Configuration advise

  • Even though described in other instructions separately, we want to point out that for implementation reasons, currently the mpirun syntax needs to be used for serial computations as well. For instance, (instead of python run_example_1.py) use:

    –> mpirun -n 1 python run_example_1.py

  • Mesh generation or visualization scripts always have to be called in serial with the usual command line syntax or using a python editor, for instance:

    –> python mesh_example_1.py –> python plot_example_1.py

  • In very few cases, the FE simulation crashes during the magnetic field conversion because of the errors:

    –> ERROR: hdgraphFold2: out of memory

    or:

    –> PETSc reason DIVERGED_PC_FAILED, residual norm ||r|| = 0.000000e+00

    They are caused by MUMPS and the best chance to avoid them is to set the MOD class keyword argument serial_ordering to True or slightly change the number of mpirun processes for the simulation of a specific setup.

  • The common handling so far is to provide a mesh, run, and visualization script, but it is also possible to add all tasks to a single script, performing the meshing and plotting tasks in serial while embedded in the mpirun environment. It can be also useful to start any combination of custEM-scripts with help of a master bash-file. In case of related questions, feel free to ask the developers for further advice.


Syntax change advise

  • General anisotropic conductivities and magnetic permeabilites (except A-V nodal approach) are now set as list of 1 value or scalar (isotropic), 3 values (VTI-anisotropic, main diagonal of conductivity tensor), or 6 values (general anisotropic, upper triangle matrix of conductivitiy tensor) for any domain marker. Example: [1e-2, [1e-1, 1e-1, 1e-2]] specifies one isotropic value for domain marker 1 and a vti value for domain marker 2, domain marker 0 always belongs to the airspace using vacuum properties.

  • The overwrite flag was replaced by two different flags - oberwrite_results (alias for old overwrite flag) and overwrite_mesh. The usage is described in the MOD class.

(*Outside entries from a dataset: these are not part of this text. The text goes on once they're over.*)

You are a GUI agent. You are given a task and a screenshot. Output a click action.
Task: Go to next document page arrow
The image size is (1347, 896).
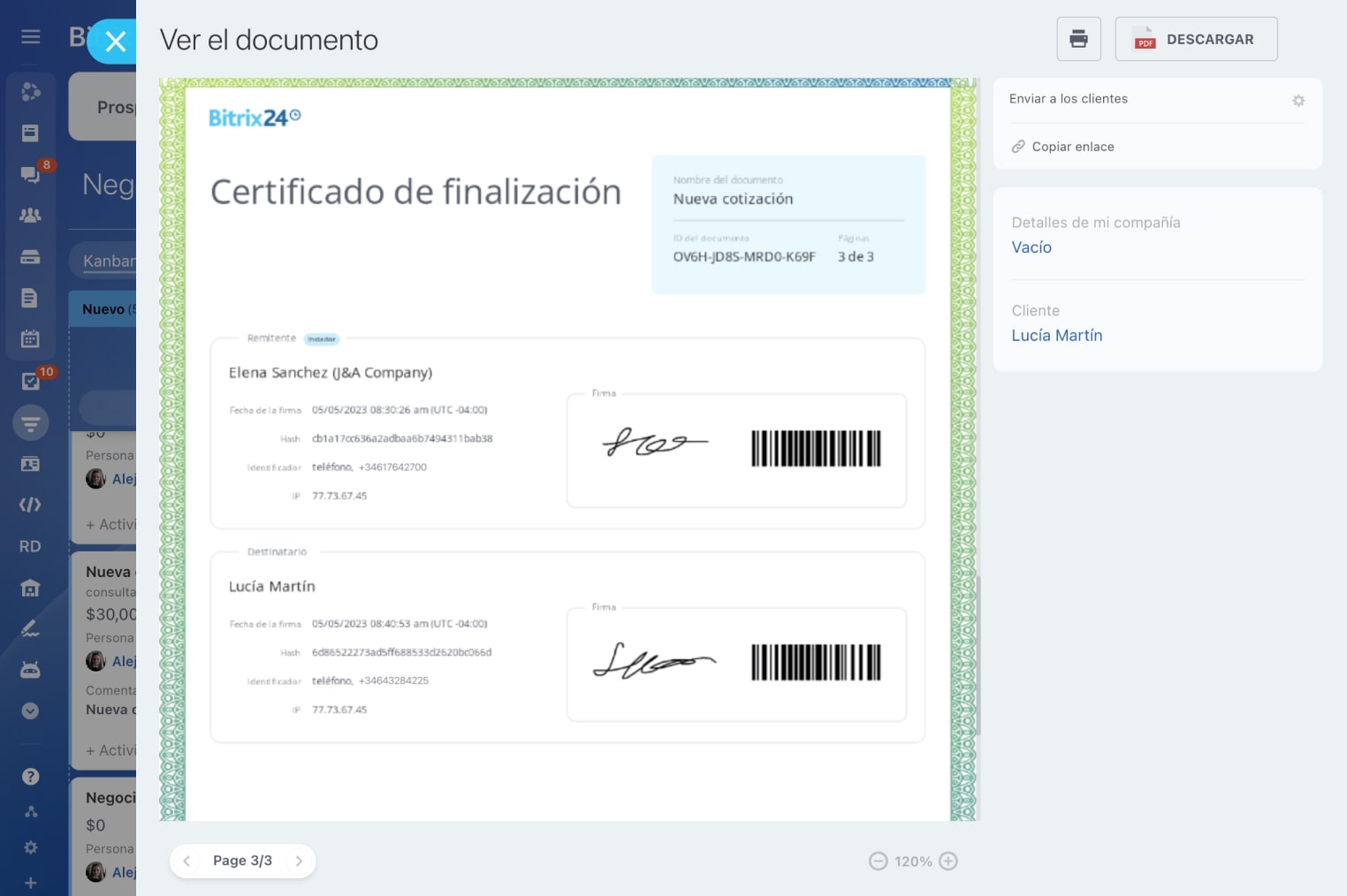pos(299,862)
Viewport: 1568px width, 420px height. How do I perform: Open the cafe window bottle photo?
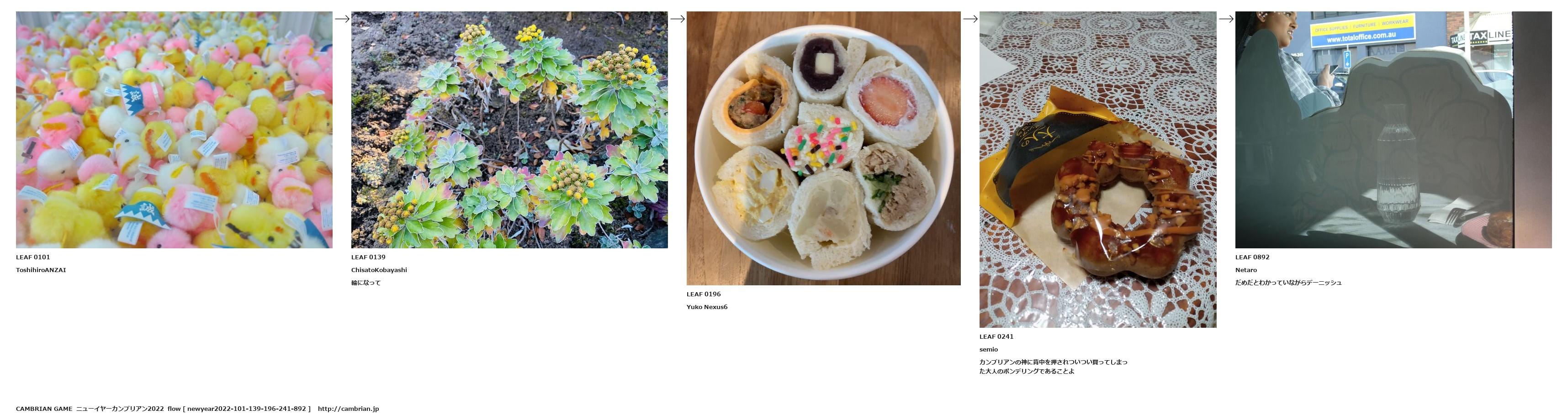click(x=1393, y=130)
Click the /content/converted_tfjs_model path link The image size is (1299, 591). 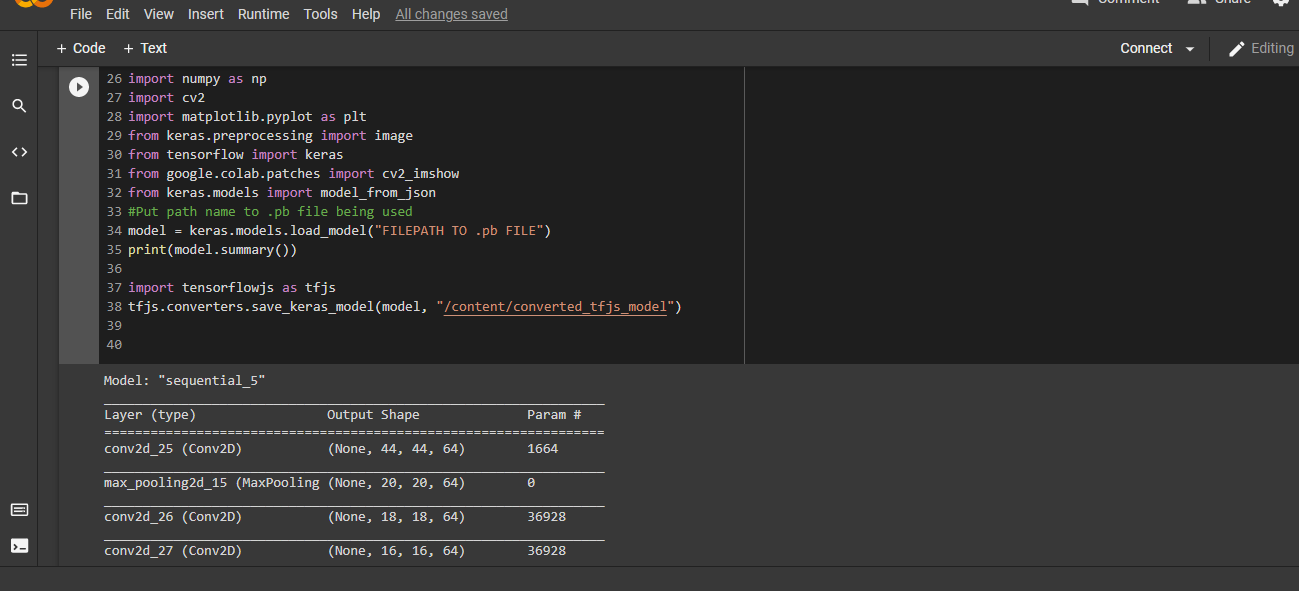click(x=556, y=307)
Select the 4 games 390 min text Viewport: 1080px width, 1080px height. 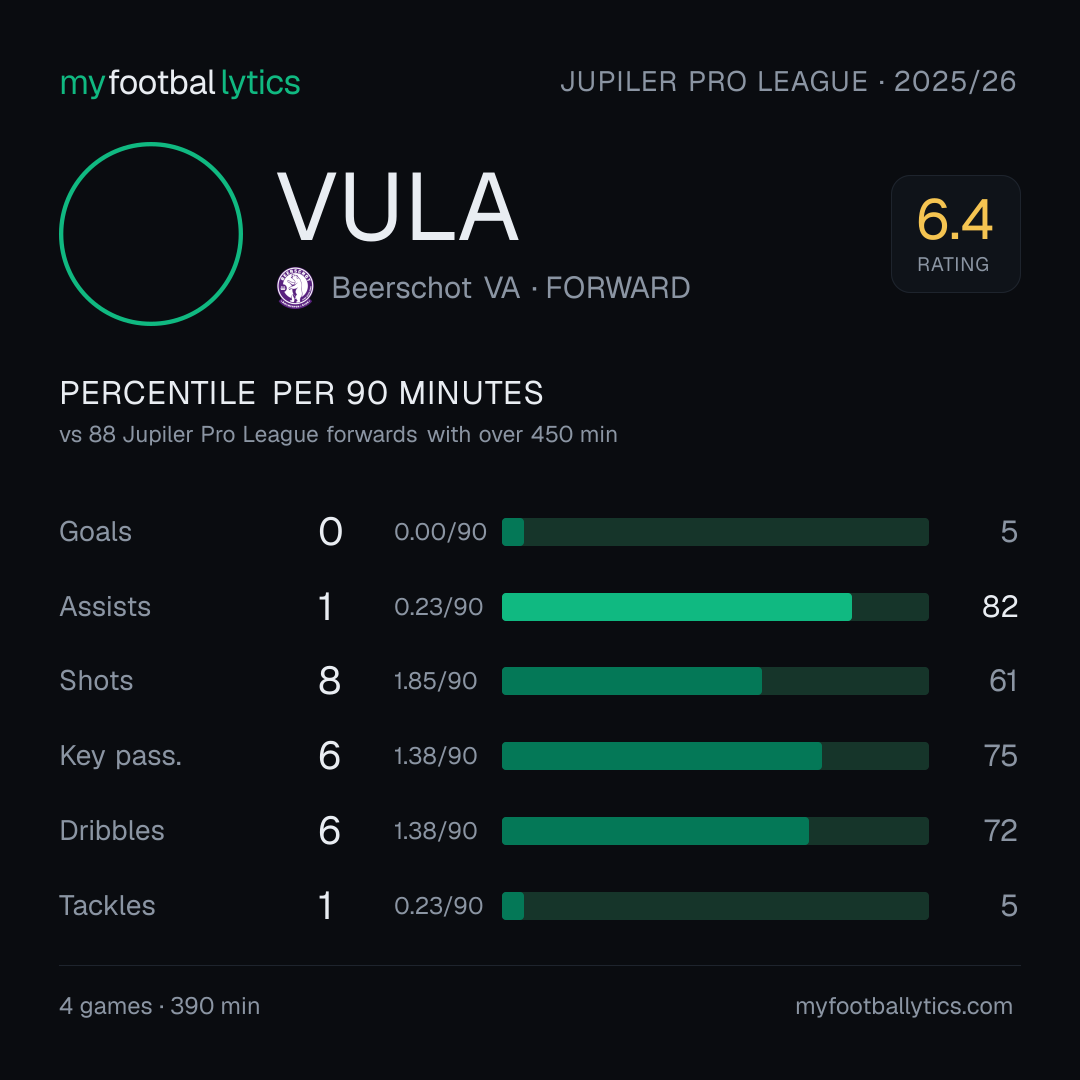pos(160,1006)
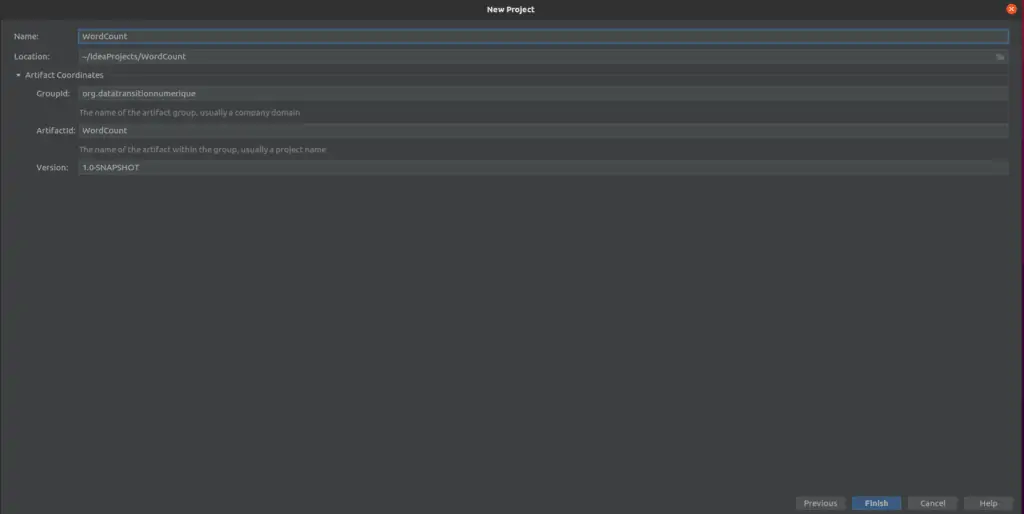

  • To support more general setups for secondary-field computations, the new syntax requires to specify sigma_ground (containing all sigma values except the airspace, corresponding to domain markers 1-N) and a sigma_0 background resitivity vector of equal length. Hence, now any domain can be handled as anomly in contrast to the old syntax, which supported only anomlies in layers (the arguments sigma_anom and anomaly_layer_markers) are not allowed anymore.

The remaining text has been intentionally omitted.